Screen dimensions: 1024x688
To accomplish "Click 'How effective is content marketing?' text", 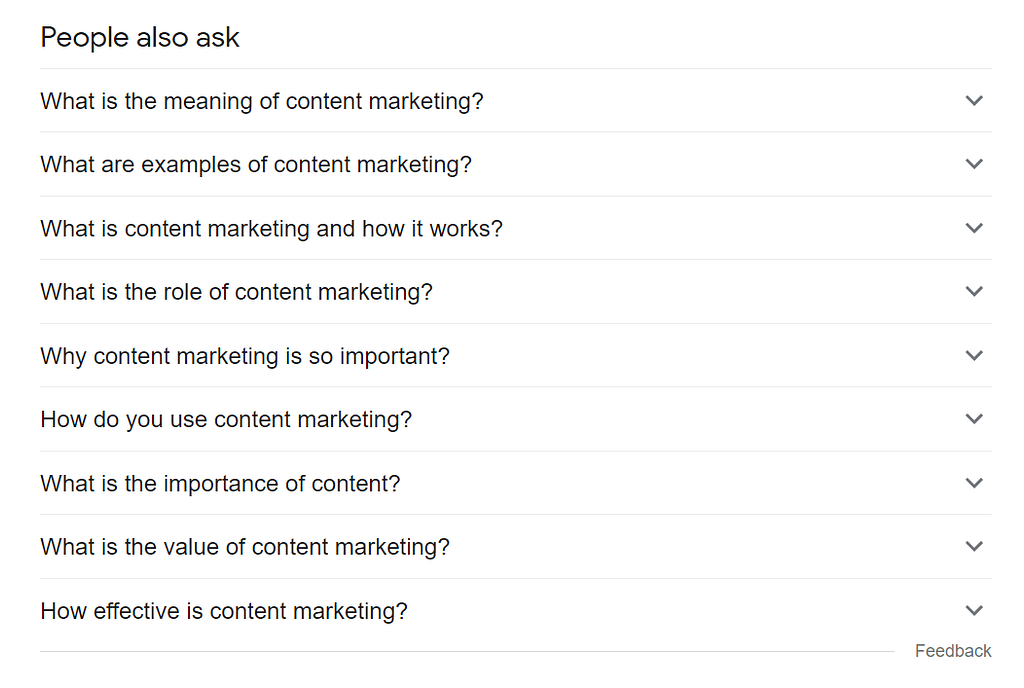I will point(224,611).
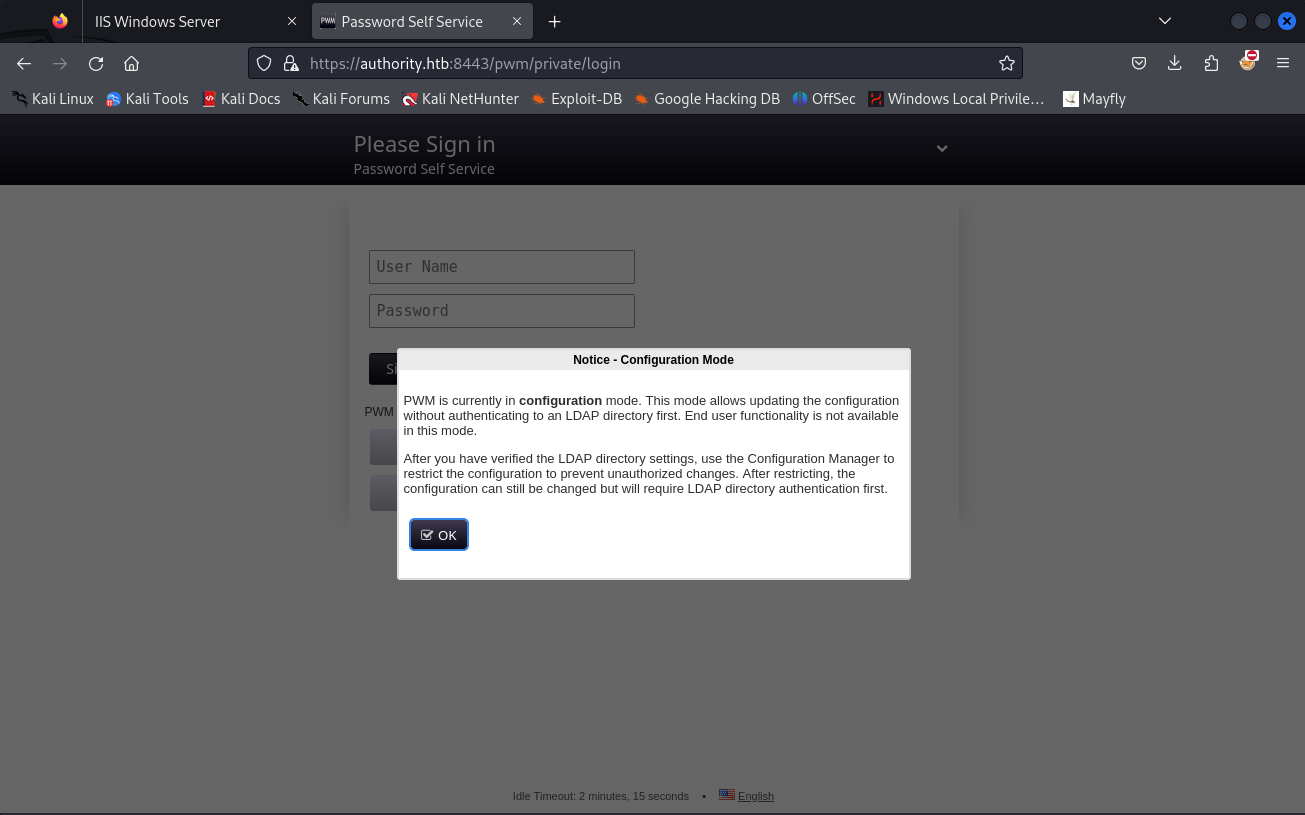Click OK in the Configuration Mode notice
Screen dimensions: 1305x815
[x=438, y=535]
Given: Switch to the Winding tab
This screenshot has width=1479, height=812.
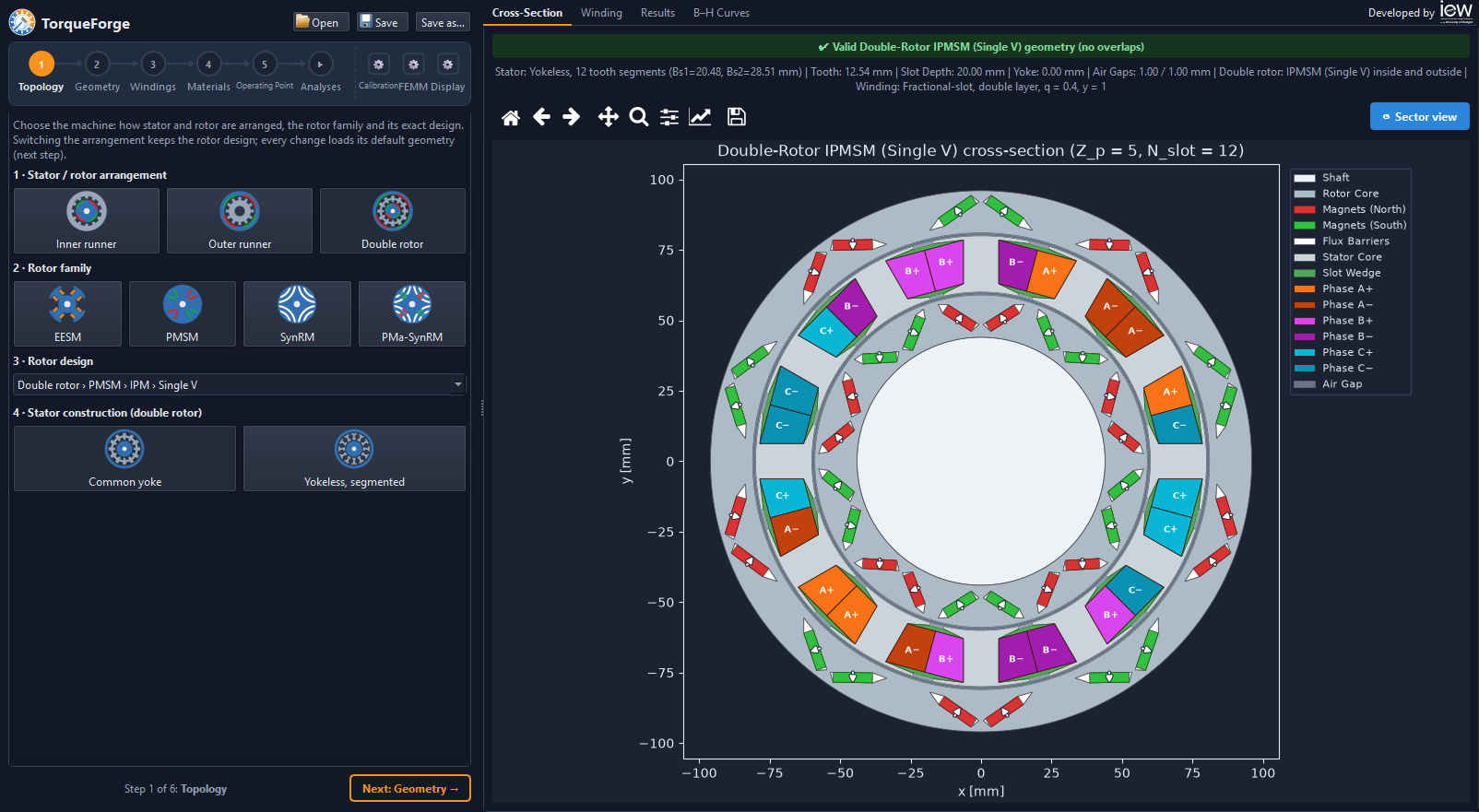Looking at the screenshot, I should [x=601, y=13].
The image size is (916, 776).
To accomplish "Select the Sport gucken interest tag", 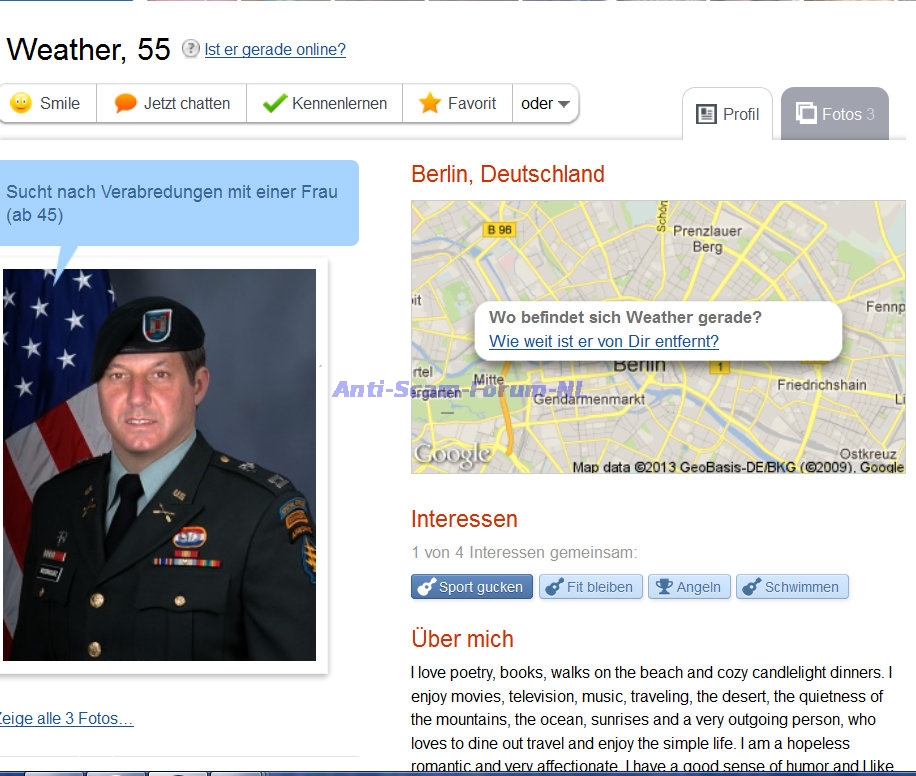I will [471, 587].
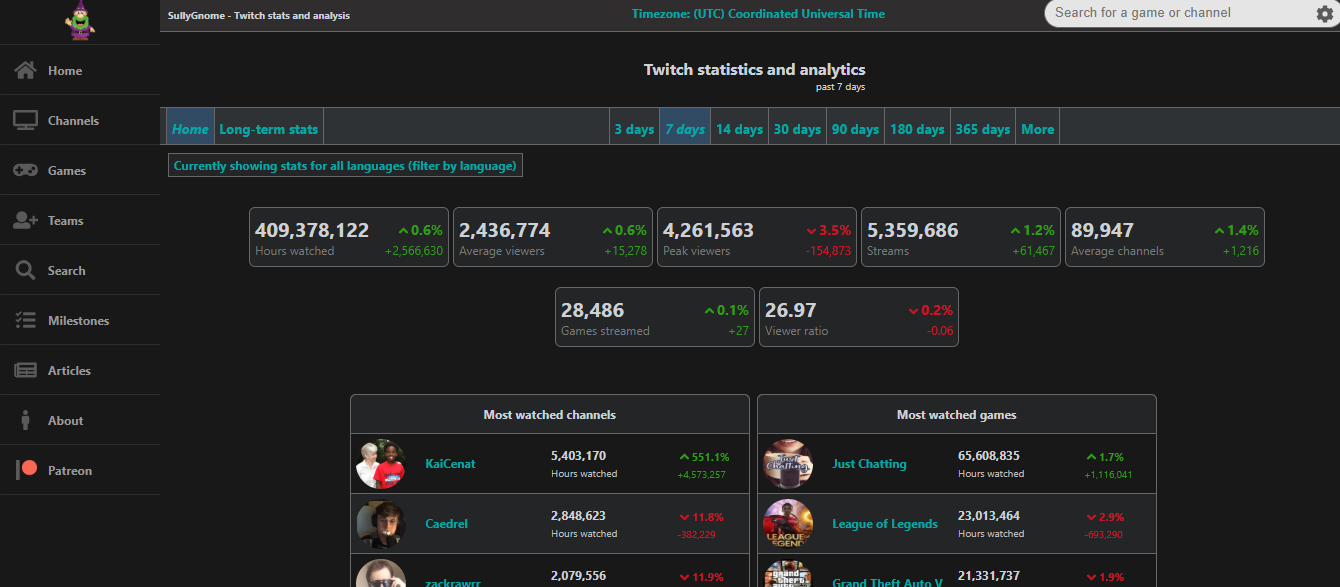Switch to the Long-term stats tab
The width and height of the screenshot is (1340, 587).
coord(268,129)
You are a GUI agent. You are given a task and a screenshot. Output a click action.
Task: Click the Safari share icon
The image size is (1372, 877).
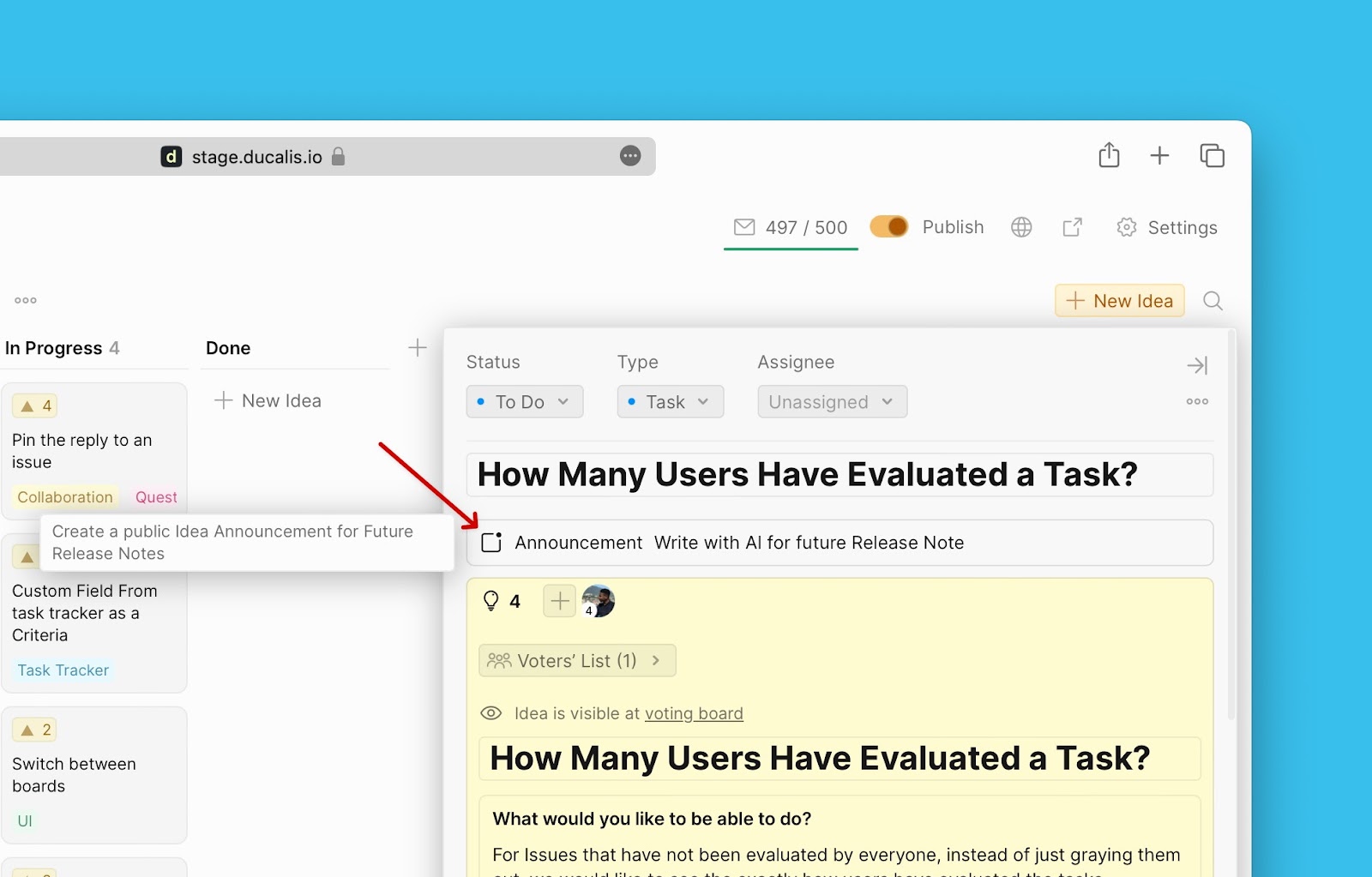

=== WORK TO BE COMPLETED ===
Omit the pictures and write out exactly the lines from the one containing "Task: Click the Safari share icon" through the last line of the material.

=== THE COMPLETED TASK ===
Task: Click the Safari share icon
The image size is (1372, 877).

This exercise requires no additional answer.